▶ TASK STATEMENT: Among the lines below, restate word for word only those from the line with "Instruction: Click the like count 17" through the line with "Select the checked-checkbox", with both end lines kept.

[Source data]

──────────────────────────────

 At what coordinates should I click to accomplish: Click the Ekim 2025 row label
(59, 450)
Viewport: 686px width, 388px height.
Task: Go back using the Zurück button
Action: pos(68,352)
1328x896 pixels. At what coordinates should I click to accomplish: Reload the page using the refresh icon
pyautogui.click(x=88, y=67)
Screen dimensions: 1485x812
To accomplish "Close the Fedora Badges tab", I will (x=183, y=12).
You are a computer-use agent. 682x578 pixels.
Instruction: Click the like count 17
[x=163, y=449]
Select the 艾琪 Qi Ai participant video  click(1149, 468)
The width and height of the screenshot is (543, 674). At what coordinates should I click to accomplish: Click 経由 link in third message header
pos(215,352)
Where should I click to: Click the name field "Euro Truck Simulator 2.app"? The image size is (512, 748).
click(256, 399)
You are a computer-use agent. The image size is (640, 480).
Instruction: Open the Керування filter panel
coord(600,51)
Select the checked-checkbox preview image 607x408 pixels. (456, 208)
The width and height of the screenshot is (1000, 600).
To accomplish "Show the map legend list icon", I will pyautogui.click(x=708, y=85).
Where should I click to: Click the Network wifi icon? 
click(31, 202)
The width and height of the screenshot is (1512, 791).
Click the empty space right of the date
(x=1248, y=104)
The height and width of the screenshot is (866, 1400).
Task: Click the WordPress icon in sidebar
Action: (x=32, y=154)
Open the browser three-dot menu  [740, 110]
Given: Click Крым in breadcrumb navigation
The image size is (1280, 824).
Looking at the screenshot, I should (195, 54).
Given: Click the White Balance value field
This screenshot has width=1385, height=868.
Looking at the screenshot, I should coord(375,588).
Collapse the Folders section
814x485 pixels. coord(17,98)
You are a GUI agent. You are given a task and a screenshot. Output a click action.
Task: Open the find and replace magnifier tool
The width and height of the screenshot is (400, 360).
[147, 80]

──────────────────────────────

▶ EXERCISE ANSWER:
Instruction: Click the like count 17
[x=163, y=449]
Select the 艾琪 Qi Ai participant video  click(1149, 468)
The width and height of the screenshot is (543, 674). At what coordinates should I click to accomplish: Click 経由 link in third message header
pos(215,352)
Where should I click to: Click the name field "Euro Truck Simulator 2.app"? The image size is (512, 748).
click(256, 399)
You are a computer-use agent. The image size is (640, 480).
Instruction: Open the Керування filter panel
coord(600,51)
Select the checked-checkbox preview image 607x408 pixels. (456, 208)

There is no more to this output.